Solving Problems with Shutting Off Water Supply
When it won’t budge
When the valves responsible for shutting off the water supply haven’t been used for a while they have a nasty habit of refusing to move (gate valves, which work slightly differently, are more reliable).
In this case, the first thing to do is squirt some penetrating oil around the spindle mechanism and leave it for half an hour before trying again.
If this doesn’t work, wrap the valve in an old floor cloth and pour on boiling water; the heat may release it.
Your only other options are to apply more heat — from a blow torch or electric paint stripper — or more force. But before you use force a word of warning: if the pipes either side of the stopcock are lead, the chances are they will crack.
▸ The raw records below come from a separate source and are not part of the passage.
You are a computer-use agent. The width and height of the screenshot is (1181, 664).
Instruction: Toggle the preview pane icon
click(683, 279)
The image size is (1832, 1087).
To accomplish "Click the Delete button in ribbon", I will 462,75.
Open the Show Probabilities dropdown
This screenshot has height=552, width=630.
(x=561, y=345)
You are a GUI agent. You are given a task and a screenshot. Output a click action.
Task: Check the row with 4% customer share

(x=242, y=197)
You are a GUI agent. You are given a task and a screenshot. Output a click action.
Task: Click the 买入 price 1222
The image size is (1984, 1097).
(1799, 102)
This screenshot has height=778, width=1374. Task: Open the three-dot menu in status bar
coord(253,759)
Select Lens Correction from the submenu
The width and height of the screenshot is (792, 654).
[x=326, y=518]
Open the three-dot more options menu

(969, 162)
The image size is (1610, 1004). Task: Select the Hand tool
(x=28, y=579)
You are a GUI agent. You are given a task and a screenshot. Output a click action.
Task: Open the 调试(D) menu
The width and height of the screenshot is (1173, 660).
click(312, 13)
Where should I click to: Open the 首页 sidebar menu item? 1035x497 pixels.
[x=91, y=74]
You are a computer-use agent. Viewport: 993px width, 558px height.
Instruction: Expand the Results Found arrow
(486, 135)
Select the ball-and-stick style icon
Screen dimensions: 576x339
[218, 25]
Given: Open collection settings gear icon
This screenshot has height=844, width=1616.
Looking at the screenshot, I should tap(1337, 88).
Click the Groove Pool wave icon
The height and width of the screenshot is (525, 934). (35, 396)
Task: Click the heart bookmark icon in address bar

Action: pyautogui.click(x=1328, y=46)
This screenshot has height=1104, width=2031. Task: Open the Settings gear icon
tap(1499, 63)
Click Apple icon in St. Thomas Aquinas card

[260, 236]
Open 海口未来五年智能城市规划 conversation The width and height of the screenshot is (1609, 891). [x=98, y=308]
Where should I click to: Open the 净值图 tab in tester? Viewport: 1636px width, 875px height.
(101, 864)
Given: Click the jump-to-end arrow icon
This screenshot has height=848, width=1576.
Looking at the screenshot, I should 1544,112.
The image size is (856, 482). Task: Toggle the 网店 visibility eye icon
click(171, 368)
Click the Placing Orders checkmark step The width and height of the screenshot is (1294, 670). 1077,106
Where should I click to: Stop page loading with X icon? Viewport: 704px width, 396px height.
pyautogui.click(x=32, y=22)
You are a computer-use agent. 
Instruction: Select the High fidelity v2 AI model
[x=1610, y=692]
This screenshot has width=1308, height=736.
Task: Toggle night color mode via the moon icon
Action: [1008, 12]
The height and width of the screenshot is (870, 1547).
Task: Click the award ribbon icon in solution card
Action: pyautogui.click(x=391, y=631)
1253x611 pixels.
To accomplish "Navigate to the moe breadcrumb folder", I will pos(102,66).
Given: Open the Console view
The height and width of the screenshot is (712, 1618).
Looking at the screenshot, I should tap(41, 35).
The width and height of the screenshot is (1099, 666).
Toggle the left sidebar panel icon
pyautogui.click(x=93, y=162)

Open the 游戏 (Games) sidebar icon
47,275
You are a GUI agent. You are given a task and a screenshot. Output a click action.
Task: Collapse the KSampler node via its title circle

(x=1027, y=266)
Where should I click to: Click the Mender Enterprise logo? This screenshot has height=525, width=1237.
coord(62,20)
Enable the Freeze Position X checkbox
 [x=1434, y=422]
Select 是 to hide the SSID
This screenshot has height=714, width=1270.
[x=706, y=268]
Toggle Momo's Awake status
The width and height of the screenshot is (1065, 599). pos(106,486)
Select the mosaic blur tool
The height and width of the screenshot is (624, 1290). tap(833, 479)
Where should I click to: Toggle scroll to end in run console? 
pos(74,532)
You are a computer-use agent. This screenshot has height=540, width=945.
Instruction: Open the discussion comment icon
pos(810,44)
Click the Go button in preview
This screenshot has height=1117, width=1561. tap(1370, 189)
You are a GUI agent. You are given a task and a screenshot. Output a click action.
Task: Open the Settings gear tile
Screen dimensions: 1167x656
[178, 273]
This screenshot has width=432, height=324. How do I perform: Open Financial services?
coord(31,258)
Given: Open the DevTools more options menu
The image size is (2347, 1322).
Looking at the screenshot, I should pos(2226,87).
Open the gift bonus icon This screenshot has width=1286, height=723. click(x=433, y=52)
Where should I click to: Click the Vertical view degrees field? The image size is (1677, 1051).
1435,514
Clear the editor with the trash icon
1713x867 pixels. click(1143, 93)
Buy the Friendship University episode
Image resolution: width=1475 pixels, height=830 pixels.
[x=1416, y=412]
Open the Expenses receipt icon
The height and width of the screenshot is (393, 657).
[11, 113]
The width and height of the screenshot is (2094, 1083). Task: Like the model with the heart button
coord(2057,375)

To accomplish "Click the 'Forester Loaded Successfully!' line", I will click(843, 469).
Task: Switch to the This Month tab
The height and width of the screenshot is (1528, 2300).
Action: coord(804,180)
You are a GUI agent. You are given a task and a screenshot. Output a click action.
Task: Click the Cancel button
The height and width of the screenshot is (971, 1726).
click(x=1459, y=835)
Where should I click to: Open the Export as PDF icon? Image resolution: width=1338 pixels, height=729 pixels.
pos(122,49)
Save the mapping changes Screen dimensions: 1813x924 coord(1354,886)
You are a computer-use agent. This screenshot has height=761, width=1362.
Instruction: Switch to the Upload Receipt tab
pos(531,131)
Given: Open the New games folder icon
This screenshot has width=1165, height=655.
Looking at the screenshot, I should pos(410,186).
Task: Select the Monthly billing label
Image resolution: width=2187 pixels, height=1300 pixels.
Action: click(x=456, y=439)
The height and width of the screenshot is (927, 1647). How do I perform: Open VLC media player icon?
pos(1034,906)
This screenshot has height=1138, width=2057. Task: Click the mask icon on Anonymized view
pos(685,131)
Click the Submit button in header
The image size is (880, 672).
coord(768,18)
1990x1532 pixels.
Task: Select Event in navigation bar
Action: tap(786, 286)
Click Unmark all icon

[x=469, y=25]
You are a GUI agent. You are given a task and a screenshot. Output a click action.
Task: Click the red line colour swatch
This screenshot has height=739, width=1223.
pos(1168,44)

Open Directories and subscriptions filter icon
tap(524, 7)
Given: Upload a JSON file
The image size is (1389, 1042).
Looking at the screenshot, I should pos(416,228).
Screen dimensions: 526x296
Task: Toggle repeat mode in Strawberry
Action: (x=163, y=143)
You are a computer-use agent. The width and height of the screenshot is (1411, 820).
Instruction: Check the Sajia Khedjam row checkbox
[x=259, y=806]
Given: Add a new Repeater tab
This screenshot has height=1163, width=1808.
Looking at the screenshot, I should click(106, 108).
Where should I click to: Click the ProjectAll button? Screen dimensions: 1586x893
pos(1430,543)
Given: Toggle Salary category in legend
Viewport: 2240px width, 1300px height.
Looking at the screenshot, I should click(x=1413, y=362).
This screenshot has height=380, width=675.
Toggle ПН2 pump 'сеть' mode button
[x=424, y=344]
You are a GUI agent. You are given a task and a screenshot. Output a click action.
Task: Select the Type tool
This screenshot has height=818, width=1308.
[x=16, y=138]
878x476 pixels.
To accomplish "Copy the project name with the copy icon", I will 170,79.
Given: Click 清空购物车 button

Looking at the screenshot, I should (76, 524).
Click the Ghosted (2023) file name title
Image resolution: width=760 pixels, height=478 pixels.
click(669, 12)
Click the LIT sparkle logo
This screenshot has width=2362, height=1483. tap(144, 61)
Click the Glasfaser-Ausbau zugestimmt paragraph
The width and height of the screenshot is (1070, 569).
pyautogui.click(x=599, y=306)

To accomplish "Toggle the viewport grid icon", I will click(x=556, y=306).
If possible, find anothervalve further down the line rather than risk a burst.
To get extra leverage, slip a piece of pipe over one side of the handle. Alternatively, use an adjustable wrench with some cloth between the jaws to stop the handle getting chewed up. Relieve the strain on the pipework by supporting it with a piece of wood.
After freeing a stopcock you might find that it leaks slightly from around the spindle area. To cure this, loosen the top (gland) nut on the spindle and wind a few turns of plumber’s jointing tape (PTFE tape — available from anystore) round the threaded spindle body. Then retighten the nut a little over hand-tight — any more, and you won’t be able to turn the handle.
Sometimes, when you turn the water back on, you hear a hissing and gurgling in the pipes and no water comes out of the taps. Usually, the pipes affected are those fed from the storage tank, where the pressure is low.
Depending on where the problem is, you may be able to force the airlock back up the pipe by taking a damp cloth and plunging vigorously against the spout of the affected tap; when the air reaches the tank it will be able to escape.
If this doesn’t work, connect a hose between the affected tap and one that’s supplied at mains pressure (securing the ends with Jubilee clips).
Turn both taps on and leave them for about 30 seconds, then turn the mains tap off and check to see if the airlock has cleared. Sometimes it takes several goes, so be patient.
“Airlocks can take ages to clear, so wherever possible I try to avoid them. If I’ve had to drain the cold storage tank, for example, I’ll let the water back in as slowly as possible so that the air in the pipes has a chance to escape as they fill up.
If you then get persistent airlocks, the trouble may be that the storage tank isn’t filling up as quickly as it is being drained, so the pipes are sucking in air instead of water. You can check this by watching the tank while someone is filling the bath to see whether the tank empties before the bath is full. If so, the trouble may be that the stopcock hasn’t been turned back on fully or that you have a faulty ball-valve controlling the supply to the tank.”